All over Kansas there are signs that people are focusing on the evolution debate.

More than a hundred miles southwest of Overland Park, in Emporia, one of Harry Hart's neighbors saw him putting a campaign sign in his yard.

"He said to me, 'I want to know how ... [the candidate] stands on evolution,'" Mr. Hart said – a telling question, because the candidate was running for state Senate, not the school board.

Kris Van Meteren, treasurer of the Topeka-based Free Academic Inquiry and Research Committee and executive director of the conservative Kansas Republican Assembly, said: "The number of new people who have come out in this election is remarkable. This is just one small peek into a cultural battle."

Volunteer-led organizations on both sides of the issue have sprouted – Mr. Van Meteren's committee on one side and the pro-evolution Kansas Citizens for Science on the other, for instance.

PTA membership is up slightly statewide, though the numbers in neighboring states went down last year, said Kansas PTA president Nancy Ryan.

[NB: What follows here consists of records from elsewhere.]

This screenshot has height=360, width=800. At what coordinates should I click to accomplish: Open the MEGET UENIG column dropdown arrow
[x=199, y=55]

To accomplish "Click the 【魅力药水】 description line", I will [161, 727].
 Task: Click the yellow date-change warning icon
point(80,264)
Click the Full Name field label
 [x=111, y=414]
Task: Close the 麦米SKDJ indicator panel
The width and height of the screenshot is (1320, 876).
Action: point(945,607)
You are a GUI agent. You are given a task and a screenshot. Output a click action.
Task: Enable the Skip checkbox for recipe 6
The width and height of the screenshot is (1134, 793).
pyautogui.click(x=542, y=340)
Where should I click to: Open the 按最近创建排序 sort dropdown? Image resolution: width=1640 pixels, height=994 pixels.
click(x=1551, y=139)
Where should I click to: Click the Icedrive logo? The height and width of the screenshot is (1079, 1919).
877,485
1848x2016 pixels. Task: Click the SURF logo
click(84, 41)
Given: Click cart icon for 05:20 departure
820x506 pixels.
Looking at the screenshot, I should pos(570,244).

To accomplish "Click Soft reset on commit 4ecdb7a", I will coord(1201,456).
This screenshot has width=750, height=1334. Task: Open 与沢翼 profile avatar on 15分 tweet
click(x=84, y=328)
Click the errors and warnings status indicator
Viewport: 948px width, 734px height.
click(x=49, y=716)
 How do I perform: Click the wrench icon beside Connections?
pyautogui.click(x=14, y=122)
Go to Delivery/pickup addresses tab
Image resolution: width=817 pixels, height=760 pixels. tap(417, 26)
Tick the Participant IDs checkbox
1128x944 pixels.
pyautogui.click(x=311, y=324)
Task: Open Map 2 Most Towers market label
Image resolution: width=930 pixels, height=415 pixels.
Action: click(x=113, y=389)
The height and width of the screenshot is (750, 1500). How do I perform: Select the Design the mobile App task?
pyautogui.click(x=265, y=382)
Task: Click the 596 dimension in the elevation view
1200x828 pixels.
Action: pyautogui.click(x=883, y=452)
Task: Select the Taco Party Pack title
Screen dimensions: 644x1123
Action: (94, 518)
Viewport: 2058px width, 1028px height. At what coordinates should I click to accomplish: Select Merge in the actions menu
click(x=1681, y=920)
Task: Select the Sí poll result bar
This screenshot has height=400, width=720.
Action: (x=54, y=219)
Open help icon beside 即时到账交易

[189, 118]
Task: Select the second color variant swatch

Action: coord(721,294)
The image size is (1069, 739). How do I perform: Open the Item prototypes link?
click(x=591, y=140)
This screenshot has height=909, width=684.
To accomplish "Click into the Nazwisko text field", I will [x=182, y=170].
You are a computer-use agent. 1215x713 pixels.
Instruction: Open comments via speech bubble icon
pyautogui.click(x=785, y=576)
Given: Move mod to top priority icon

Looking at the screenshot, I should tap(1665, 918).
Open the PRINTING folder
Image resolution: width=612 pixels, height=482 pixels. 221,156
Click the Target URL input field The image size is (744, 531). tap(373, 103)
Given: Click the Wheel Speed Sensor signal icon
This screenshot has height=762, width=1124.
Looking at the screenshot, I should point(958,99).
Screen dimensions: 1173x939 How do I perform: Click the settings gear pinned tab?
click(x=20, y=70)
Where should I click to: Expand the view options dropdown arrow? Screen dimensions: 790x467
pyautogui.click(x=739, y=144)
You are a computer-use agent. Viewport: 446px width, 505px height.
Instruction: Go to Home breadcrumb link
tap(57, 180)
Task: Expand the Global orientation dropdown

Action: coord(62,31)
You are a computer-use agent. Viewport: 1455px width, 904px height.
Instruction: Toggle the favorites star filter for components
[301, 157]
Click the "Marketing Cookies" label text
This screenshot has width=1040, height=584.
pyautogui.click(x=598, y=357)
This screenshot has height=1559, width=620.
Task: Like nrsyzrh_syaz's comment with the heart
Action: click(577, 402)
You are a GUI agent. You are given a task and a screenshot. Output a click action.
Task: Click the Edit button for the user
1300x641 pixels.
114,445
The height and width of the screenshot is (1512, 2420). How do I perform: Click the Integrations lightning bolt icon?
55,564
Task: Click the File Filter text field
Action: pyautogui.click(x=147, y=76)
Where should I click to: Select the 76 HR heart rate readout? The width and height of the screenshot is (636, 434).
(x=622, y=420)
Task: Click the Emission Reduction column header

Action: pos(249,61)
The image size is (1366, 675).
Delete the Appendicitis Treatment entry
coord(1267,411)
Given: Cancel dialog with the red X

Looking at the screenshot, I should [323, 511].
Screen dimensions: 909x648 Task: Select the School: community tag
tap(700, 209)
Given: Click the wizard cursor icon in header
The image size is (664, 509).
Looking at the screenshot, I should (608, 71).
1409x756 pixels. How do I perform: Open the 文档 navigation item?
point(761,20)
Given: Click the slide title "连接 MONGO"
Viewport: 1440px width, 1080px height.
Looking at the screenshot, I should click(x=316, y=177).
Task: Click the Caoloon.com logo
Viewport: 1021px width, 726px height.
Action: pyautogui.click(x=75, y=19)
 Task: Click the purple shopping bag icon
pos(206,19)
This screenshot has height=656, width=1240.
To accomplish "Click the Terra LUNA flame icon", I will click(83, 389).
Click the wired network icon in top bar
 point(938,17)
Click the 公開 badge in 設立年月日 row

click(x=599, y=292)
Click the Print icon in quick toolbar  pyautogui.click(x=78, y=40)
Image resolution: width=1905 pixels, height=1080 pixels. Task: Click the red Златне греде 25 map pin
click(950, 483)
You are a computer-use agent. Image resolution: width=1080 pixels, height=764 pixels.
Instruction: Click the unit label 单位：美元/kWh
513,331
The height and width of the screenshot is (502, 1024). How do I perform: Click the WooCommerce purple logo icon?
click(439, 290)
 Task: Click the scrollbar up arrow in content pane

And in February, an annual statewide PTA meeting on major education issues that drew about 30 people the year before attracted more than 200 people, she said. That reflected a general increase in attention to education issues, not just the evolution debate, she said.

The debate has leaked into the state Republican Party, in which the moderate and conservative branches have been clashing for more than a decade. Evolution has replaced abortion as a dividing line between GOP moderates and conservatives, said Burdett Loomis, a political science professor at the University of Kansas. The governor and one of the state's U.S. senators made high-profile endorsements of state school board candidates.

Although newspapers, TV and other media are providing unprecedented coverage of the state school board campaign, it still takes an effort to find people in the suburban malls or the shops and diners of the small towns who are interested in the election.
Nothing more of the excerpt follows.